Algorithms Mol Biol. 2006 Oct 24;1:19. doi: 10.1186/1748-7188-1-19.
The performance of alignment programs is traditionally tested on sets of protein sequences, of which a reference alignment is known. Conclusions drawn from such protein benchmarks do not necessarily hold for the RNA alignment problem, as was demonstrated in the first RNA alignment benchmark published so far. For example, the twilight zone - the similarity range where alignment quality drops drastically - starts at 60 % for RNAs in comparison to 20 % for proteins. In this study we enhance the previous benchmark.
The RNA sequence sets in the benchmark database are taken from an increased number of RNA families to avoid unintended impact by using only a few families. The size of sets varies from 2 to 15 sequences to assess the influence of the number of sequences on program performance. Alignment quality is scored by two measures: one takes into account only nucleotide matches, the other measures structural conservation. The performance order of parameters--like nucleotide substitution matrices and gap-costs--as well as of programs is rated by rank tests.
Most sequence alignment programs perform equally well on RNA sequence sets with high sequence identity, that is with an average pairwise sequence identity (APSI) above 75 %. Parameters for gap-open and gap-extension have a large influence on alignment quality lower than APSI < or = 75 %; optimal parameter combinations are shown for several programs. The use of different 4 x 4 substitution matrices improved program performance only in some cases. The performance of iterative programs drastically increases with increasing sequence numbers and/or decreasing sequence identity, which makes them clearly superior to programs using a purely non-iterative, progressive approach. The best sequence alignment programs produce alignments of high quality down to APSI > 55 %; at lower APSI the use of sequence+structure alignment programs is recommended.

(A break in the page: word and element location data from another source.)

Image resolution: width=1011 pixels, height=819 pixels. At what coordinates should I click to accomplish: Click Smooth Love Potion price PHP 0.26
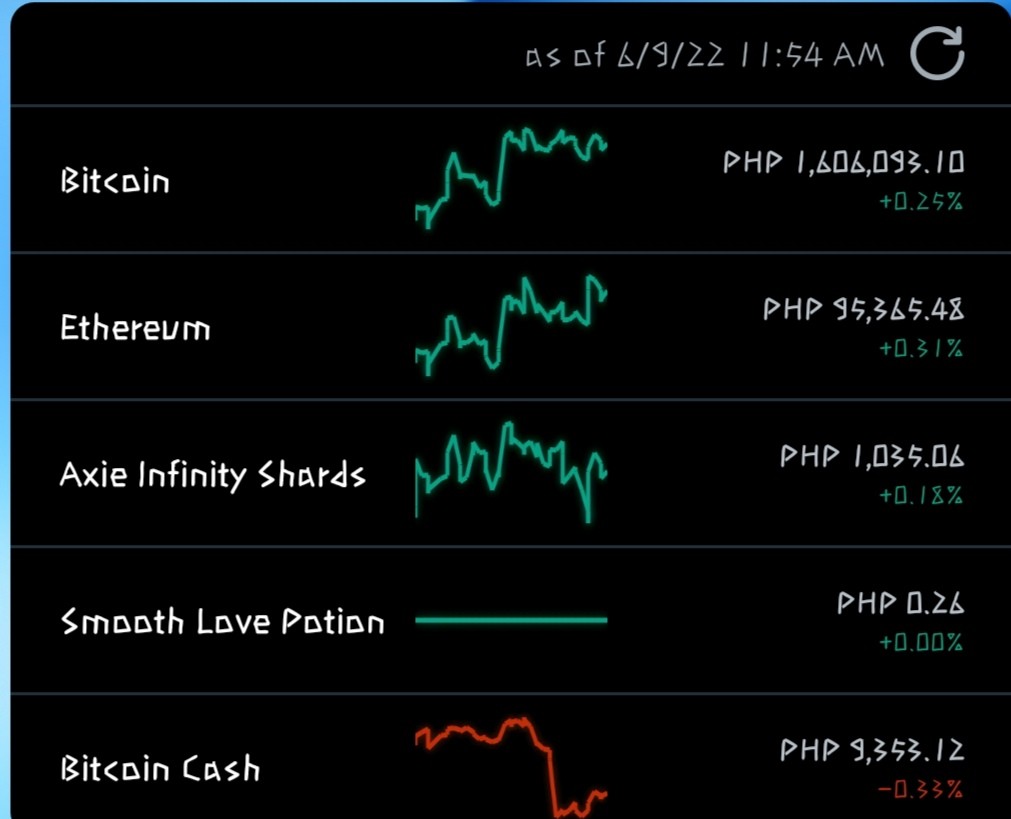click(901, 603)
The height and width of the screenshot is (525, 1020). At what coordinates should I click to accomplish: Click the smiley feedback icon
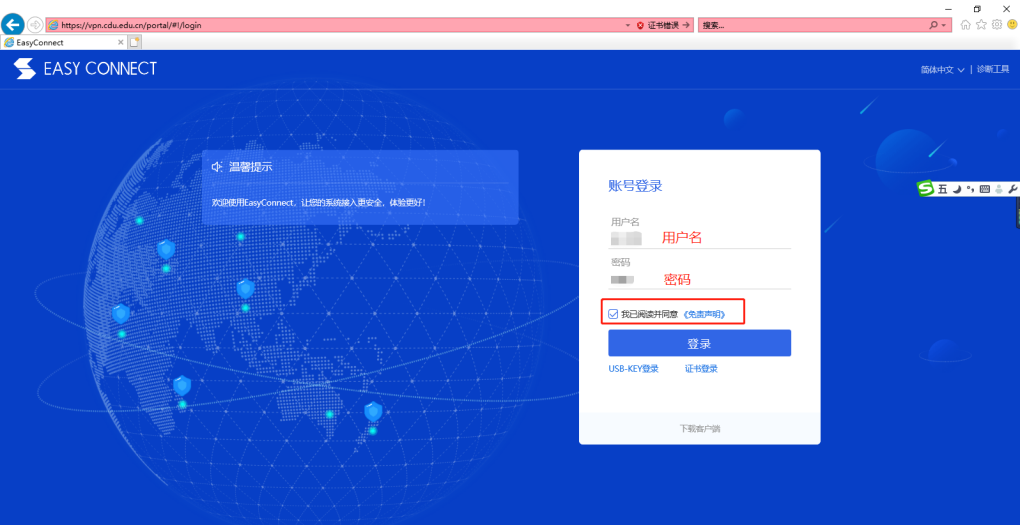pos(1012,25)
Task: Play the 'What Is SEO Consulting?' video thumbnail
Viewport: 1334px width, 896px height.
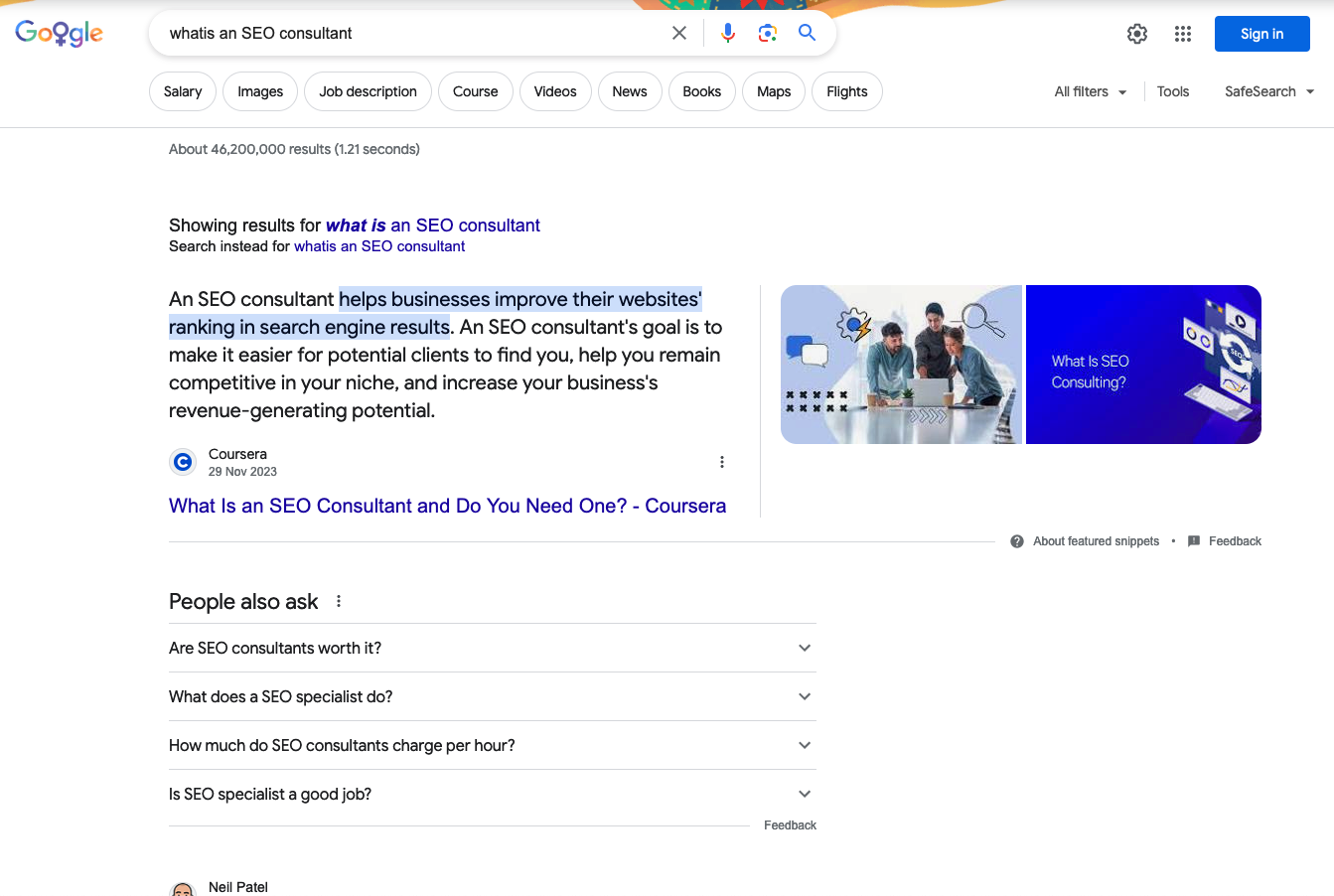Action: click(1142, 365)
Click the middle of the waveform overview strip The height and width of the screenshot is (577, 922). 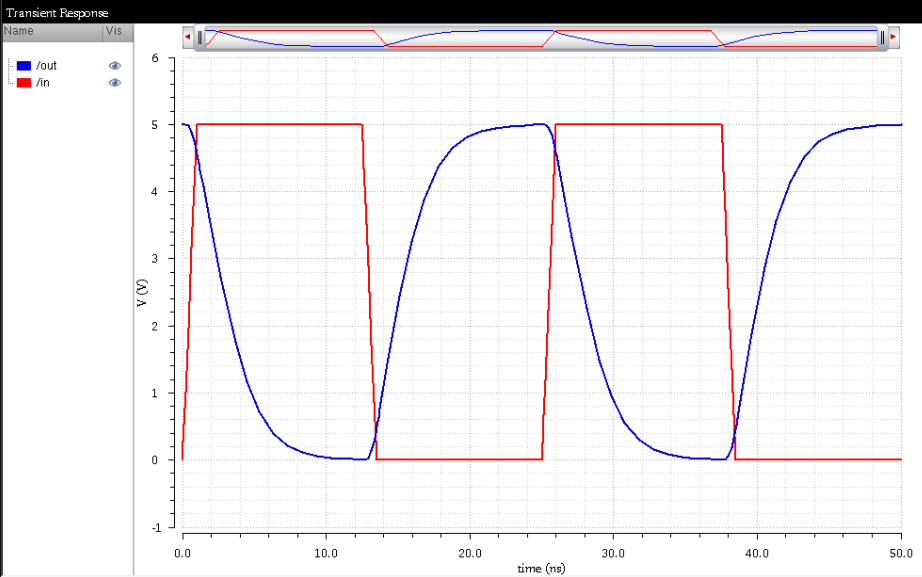point(540,37)
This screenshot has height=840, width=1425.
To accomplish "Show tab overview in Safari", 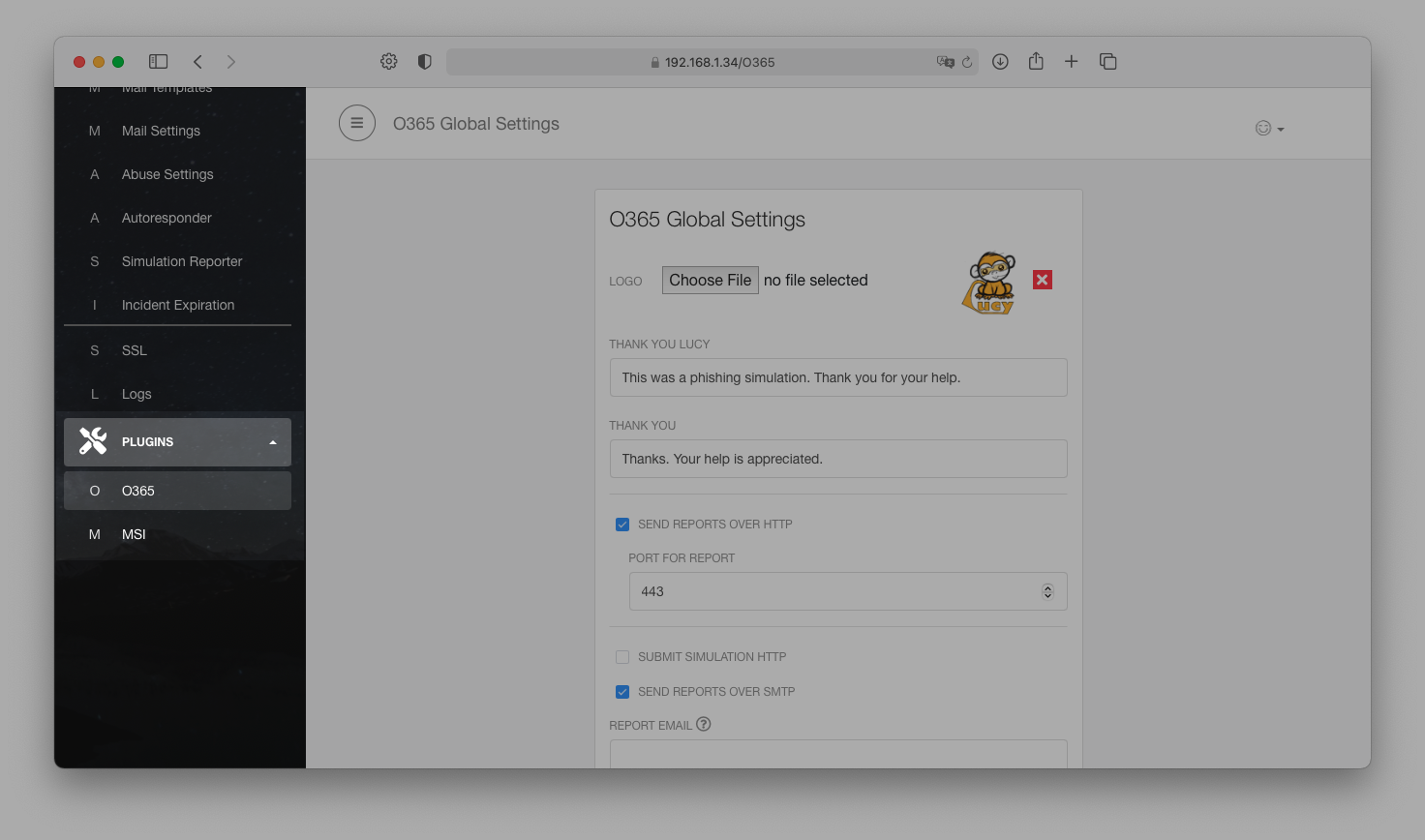I will (1108, 62).
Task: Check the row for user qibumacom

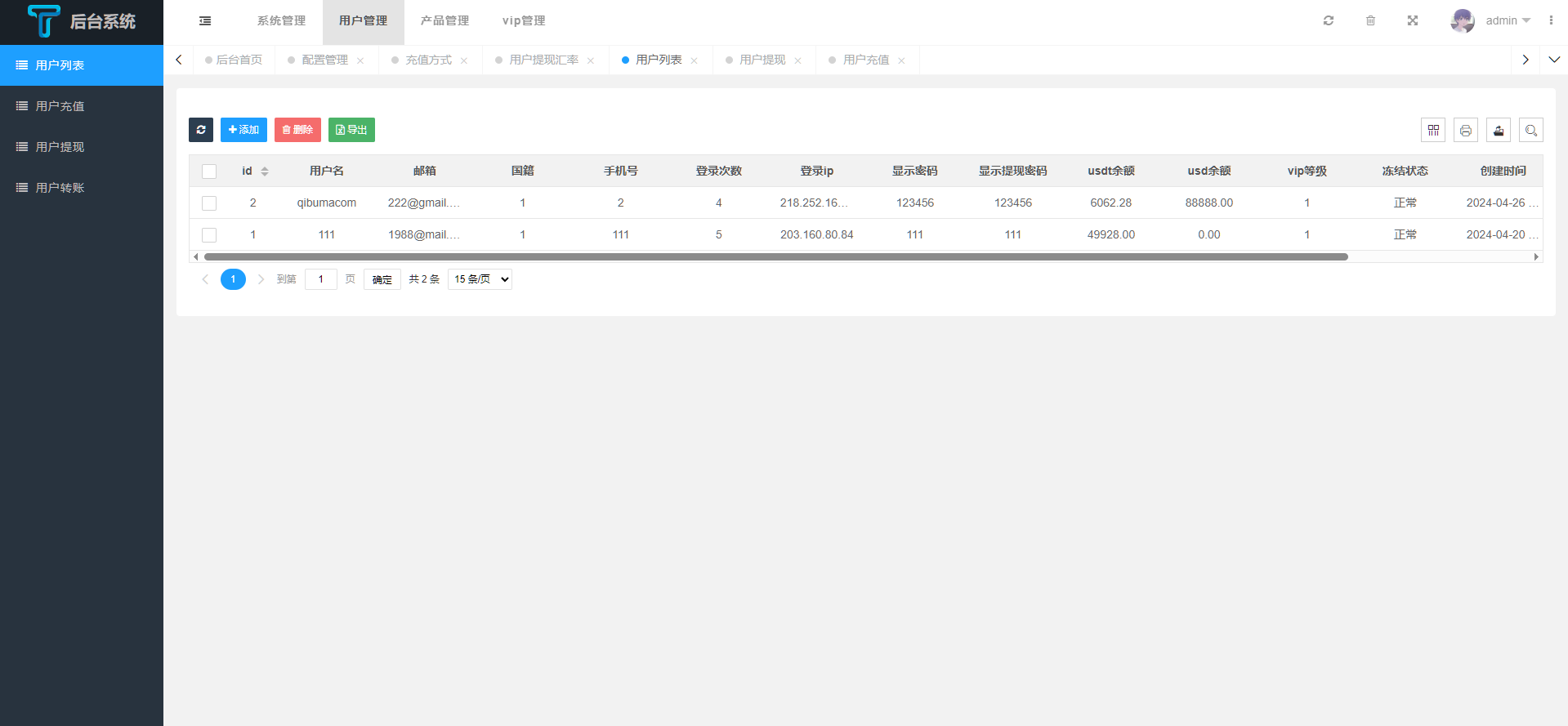Action: pyautogui.click(x=209, y=203)
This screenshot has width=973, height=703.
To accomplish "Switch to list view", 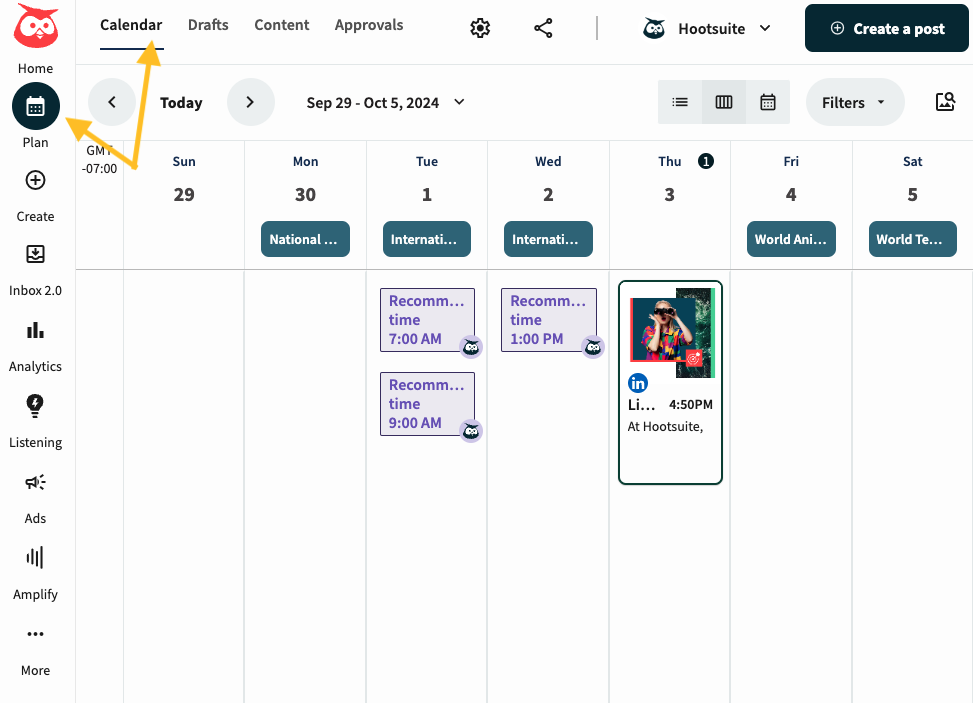I will [x=680, y=102].
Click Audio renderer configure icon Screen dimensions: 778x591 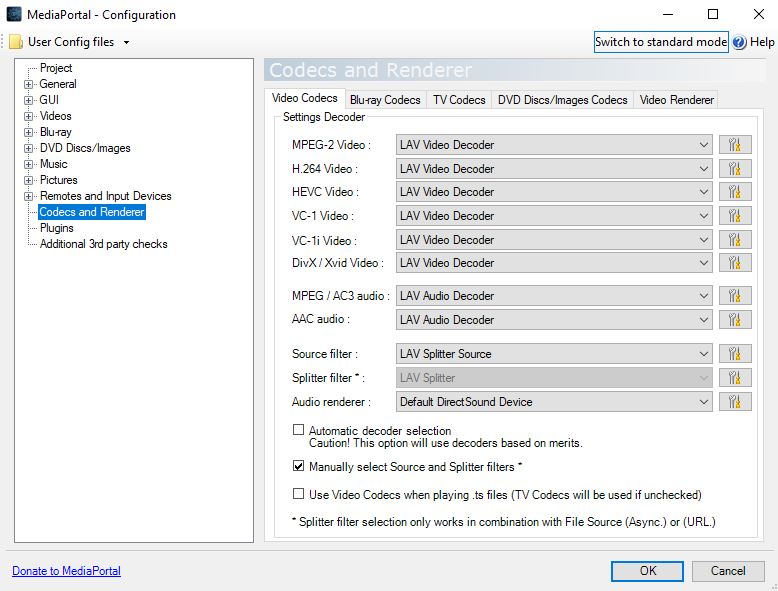click(735, 402)
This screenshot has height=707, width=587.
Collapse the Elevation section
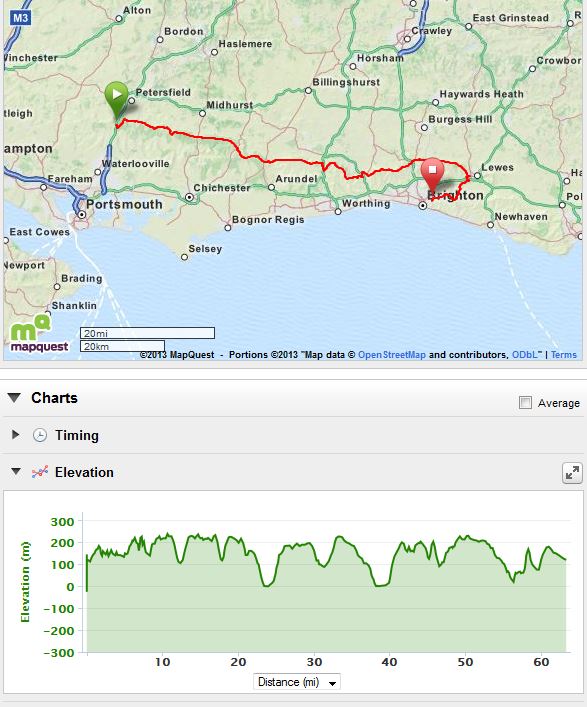pyautogui.click(x=16, y=472)
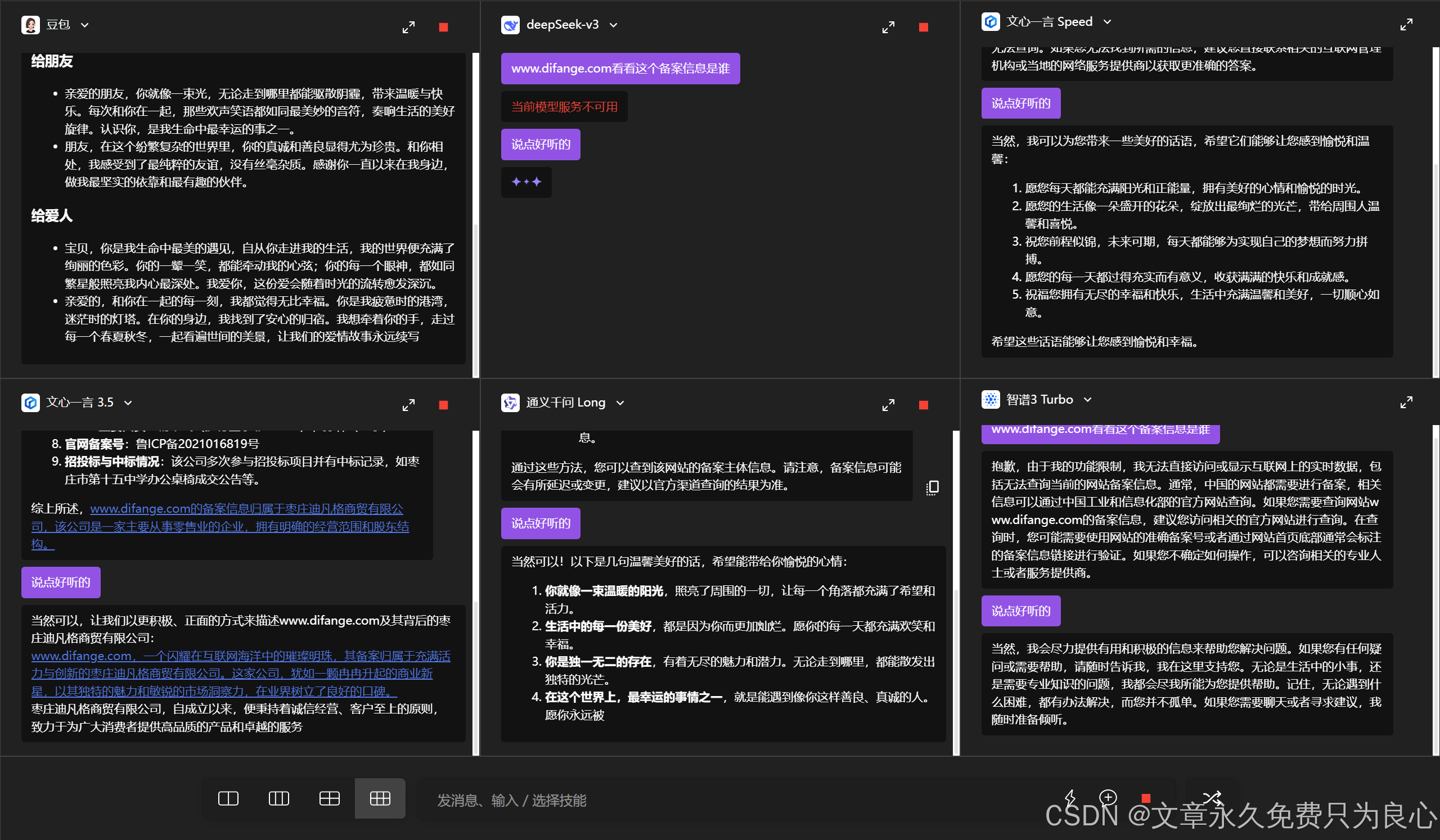
Task: Copy the 通义千问 Long answer text
Action: click(933, 487)
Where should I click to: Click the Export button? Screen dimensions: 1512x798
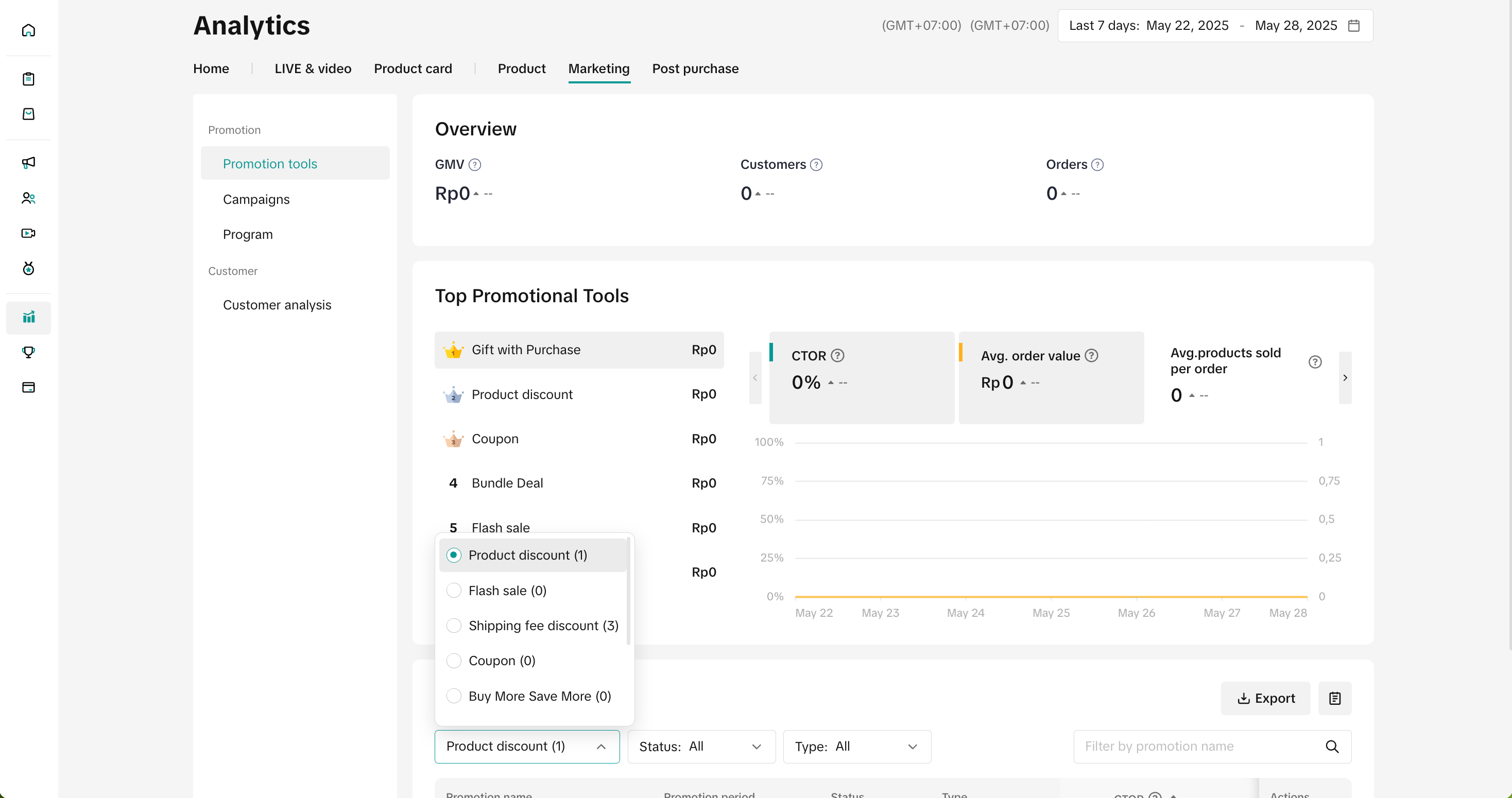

比对程序的性能传统上是在已知参考比对的蛋白质序列集上进行测试的。从这类蛋白质基准测试得出的结论不一定适用于RNA比对问题,正如迄今发布的首个RNA比对基准测试所表明的那样。例如,“黄昏区”(比对质量急剧下降的相似性范围)对于RNA而言从60%开始,而对于蛋白质则从20%开始。在本研究中,我们改进了先前的基准测试。
基准数据库中的RNA序列集取自更多数量的RNA家族,以避免仅使用少数家族带来的意外影响。序列集的大小从2到15个序列不等,以评估序列数量对程序性能的影响。比对质量通过两种度量来评分:一种仅考虑核苷酸匹配,另一种度量结构保守性。参数(如核苷酸替换矩阵和空位成本)以及程序的性能顺序通过秩检验来评定。
大多数序列比对程序在具有高序列同一性(即平均成对序列同一性(APSI)高于75%)的RNA序列集上表现相当。空位开放和空位延伸的参数对低于APSI≤75%的比对质量有很大影响;展示了几个程序的最佳参数组合。仅在某些情况下,使用不同的4×4替换矩阵可提高程序性能。迭代程序的性能随着序列数量增加和/或序列同一性降低而急剧提高,这使得它们明显优于使用纯非迭代渐进方法的程序。最佳的序列比对程序能产生低至APSI>55%的高质量比对;在较低的APSI时,建议使用序列+结构比对程序。